# hunting in Grant county



## steph_n_darrin

PLEASE HELP!!! I moved here over the winter from Nebraska and do not know where or when to start looking for morels in this area. Any tips would be greatly appreciated. Thanks!!


----------



## rosiertroop

Hunt only on your own property. It is illegal and extreamly rude to trespass on other peoples property. The parks are usually picked out within a day.


----------



## sweats71

go to your local chamber of commerce, or dnr station and ask for a map of public land.. buy a plat book if you really want to learn the are and who owns where... then ask for permission to hunt the land you want too...


----------



## steph_n_darrin

Thank You, I got permission to hunt on someone else's property with them. Is it too early to try this week after the thunderstorms? We are forecast to get rain/storms Tuesday and Wednesday.


----------



## leonlafever

I live in Jay county, straight east of Grant... It will probably be another 2 weeks before they pop up.
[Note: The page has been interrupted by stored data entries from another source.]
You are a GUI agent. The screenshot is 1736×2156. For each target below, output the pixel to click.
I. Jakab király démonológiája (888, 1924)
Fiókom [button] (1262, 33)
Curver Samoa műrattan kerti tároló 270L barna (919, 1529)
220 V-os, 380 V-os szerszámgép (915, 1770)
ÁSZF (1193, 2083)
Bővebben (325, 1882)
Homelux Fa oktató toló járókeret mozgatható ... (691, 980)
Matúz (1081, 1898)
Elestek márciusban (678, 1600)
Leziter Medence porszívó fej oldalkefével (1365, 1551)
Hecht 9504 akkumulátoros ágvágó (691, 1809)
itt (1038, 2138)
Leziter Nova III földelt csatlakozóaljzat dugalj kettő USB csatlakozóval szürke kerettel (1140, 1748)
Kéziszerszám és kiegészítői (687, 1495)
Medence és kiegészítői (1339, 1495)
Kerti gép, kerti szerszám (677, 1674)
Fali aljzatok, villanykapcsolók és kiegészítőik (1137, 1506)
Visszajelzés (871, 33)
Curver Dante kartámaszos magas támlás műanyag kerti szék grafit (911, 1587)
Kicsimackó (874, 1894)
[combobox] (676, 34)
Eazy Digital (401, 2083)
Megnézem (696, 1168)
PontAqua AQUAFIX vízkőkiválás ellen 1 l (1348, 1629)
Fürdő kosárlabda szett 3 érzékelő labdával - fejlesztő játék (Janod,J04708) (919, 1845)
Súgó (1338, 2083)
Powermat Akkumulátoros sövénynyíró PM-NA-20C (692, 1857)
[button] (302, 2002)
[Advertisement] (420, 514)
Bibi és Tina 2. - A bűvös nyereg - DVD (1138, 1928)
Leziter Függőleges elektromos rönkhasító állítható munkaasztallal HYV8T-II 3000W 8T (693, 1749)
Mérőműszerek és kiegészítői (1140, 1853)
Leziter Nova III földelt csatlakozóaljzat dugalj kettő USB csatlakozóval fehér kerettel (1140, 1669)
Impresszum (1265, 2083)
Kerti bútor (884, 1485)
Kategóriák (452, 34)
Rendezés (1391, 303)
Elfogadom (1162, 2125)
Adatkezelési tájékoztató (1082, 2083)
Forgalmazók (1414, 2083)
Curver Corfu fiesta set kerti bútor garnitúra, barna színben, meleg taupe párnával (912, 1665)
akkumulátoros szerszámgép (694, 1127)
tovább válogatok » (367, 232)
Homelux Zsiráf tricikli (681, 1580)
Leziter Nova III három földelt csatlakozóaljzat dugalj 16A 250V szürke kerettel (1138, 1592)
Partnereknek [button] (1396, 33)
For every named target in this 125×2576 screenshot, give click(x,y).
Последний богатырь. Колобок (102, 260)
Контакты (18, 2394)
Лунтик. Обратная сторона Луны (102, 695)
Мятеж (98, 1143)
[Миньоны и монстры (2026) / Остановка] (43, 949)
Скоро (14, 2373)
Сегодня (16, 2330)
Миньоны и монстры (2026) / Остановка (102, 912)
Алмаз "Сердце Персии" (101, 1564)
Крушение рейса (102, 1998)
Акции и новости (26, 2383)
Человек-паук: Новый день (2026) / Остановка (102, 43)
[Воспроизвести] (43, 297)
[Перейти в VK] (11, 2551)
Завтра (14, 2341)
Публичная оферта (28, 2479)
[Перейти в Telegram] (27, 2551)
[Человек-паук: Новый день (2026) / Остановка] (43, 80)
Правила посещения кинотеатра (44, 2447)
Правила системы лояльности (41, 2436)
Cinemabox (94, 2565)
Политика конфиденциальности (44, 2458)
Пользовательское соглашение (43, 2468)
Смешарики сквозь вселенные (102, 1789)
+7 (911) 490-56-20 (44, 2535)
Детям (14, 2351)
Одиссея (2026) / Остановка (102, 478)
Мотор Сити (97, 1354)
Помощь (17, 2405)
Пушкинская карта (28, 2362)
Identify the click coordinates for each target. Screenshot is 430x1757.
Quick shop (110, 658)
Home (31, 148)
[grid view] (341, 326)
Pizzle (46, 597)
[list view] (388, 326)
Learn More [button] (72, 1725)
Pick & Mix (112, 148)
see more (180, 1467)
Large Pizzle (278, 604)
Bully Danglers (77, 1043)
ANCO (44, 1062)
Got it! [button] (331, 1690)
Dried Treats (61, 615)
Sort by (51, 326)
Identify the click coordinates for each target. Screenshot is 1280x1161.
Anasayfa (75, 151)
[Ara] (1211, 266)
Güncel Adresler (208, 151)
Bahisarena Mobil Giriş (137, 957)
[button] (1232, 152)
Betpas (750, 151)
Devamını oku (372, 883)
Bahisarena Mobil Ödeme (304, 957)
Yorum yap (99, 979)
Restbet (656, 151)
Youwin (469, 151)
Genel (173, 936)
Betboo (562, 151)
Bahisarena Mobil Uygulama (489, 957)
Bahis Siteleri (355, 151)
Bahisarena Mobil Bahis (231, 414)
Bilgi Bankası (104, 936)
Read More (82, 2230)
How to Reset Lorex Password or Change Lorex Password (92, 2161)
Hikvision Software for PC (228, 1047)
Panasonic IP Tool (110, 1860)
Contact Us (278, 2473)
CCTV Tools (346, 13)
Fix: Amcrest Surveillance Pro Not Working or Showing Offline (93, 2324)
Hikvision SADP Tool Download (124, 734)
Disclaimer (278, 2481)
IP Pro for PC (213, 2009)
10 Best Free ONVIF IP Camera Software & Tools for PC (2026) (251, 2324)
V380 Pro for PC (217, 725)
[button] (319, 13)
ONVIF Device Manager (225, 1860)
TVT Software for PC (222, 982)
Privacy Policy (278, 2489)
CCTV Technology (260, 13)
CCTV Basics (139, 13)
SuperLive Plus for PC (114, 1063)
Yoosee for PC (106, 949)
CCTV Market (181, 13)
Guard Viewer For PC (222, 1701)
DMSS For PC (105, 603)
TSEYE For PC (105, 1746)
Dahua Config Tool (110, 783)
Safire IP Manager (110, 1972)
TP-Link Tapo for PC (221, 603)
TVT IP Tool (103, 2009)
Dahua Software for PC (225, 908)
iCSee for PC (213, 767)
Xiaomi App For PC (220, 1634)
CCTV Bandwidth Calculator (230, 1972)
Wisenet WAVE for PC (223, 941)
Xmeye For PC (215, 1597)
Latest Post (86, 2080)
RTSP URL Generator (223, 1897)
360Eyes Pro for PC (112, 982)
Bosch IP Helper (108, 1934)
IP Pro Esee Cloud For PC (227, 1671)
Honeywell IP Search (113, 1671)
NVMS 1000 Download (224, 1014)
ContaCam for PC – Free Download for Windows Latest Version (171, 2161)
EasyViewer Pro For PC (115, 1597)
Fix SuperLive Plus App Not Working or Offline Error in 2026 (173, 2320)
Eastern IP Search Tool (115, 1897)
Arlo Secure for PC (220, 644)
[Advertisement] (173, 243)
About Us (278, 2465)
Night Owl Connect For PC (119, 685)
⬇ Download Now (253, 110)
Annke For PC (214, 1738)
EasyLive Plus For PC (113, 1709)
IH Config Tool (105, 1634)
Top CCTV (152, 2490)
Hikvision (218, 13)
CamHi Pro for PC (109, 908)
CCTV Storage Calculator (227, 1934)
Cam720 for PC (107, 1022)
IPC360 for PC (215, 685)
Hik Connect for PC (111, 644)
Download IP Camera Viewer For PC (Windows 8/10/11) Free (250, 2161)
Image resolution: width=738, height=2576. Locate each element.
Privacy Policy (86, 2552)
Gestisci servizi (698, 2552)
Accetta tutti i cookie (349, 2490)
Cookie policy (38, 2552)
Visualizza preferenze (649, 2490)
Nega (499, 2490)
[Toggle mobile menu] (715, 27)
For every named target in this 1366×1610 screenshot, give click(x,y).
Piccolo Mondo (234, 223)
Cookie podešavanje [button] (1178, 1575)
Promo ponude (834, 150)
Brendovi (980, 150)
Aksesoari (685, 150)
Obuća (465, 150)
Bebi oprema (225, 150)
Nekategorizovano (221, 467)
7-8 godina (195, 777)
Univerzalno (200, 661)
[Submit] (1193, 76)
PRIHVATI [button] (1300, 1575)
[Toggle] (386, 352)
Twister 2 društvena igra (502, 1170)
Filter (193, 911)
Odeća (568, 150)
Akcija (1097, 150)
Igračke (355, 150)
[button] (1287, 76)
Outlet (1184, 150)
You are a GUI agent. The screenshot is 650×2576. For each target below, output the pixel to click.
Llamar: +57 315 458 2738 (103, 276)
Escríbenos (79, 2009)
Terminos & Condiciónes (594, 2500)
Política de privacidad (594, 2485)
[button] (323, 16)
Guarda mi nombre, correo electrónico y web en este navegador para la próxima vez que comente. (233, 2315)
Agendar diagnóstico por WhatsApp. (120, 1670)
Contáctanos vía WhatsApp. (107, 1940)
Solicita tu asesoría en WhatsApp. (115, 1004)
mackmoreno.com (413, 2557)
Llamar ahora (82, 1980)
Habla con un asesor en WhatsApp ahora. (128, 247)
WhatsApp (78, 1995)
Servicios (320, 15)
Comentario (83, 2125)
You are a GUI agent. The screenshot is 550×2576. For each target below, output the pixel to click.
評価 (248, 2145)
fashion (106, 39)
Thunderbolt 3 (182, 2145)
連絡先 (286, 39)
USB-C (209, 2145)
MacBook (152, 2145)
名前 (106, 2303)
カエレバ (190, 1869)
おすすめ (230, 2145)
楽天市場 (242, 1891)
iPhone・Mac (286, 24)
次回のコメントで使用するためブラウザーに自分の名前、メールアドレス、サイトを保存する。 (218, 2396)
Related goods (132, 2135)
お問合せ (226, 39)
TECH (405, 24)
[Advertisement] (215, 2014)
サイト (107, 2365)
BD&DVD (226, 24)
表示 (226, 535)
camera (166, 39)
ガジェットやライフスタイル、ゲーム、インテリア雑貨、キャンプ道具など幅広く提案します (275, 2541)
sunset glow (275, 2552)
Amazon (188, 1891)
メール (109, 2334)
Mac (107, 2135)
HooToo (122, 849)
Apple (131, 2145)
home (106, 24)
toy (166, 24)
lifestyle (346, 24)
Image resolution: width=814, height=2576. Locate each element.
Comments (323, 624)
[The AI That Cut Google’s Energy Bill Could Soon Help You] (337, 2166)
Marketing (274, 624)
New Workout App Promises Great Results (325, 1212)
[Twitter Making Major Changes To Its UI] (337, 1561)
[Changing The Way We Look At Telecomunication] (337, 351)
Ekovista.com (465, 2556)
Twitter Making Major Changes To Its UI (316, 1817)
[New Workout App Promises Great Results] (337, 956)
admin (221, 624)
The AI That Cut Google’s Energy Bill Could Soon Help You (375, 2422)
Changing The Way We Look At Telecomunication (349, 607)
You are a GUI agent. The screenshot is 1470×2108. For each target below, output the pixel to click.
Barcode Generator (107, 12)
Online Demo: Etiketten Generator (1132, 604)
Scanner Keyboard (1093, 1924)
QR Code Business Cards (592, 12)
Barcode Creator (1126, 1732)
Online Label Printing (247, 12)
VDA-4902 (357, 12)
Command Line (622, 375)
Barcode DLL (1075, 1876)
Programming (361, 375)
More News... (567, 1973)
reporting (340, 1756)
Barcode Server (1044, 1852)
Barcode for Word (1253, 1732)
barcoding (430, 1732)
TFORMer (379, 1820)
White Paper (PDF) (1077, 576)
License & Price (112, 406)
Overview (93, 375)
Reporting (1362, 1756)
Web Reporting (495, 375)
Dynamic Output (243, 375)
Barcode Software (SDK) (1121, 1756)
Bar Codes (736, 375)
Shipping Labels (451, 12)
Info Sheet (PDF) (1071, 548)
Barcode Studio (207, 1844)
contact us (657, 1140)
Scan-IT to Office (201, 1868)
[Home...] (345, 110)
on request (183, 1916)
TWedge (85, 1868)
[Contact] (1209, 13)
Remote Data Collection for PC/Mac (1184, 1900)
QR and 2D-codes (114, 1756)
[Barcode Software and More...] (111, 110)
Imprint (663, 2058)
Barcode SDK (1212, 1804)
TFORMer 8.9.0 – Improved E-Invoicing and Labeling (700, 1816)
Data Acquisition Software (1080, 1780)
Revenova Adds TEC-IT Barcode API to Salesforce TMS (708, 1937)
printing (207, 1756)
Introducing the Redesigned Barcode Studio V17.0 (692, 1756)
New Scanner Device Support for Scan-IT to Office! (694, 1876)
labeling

I have my own woods and I usually find them the 3rd and 4th week of April. Last year, I didn't find any, because it was too dry, but the year before, I found over 400. You might want to start doing your rain dance.


----------



## leonlafever

As for 'where' to look, I have a creek and they love to grow on the ridgelines of the high banks. Also around apple trees.


----------



## kellyc

Welcome to Grant County Steph n Darrin. I moved here from Michigan 3 years ago. It's a little tougher to find the mushrooms here than where I came from but they are out there. There is plenty of state land around the reservoirs and I think we all know they don't grow in one day and don't get picked in one day either! I don't expect to see them for a few weeks, either, but this warm weather is sure putting me in the mood to hunt! Good luck!


----------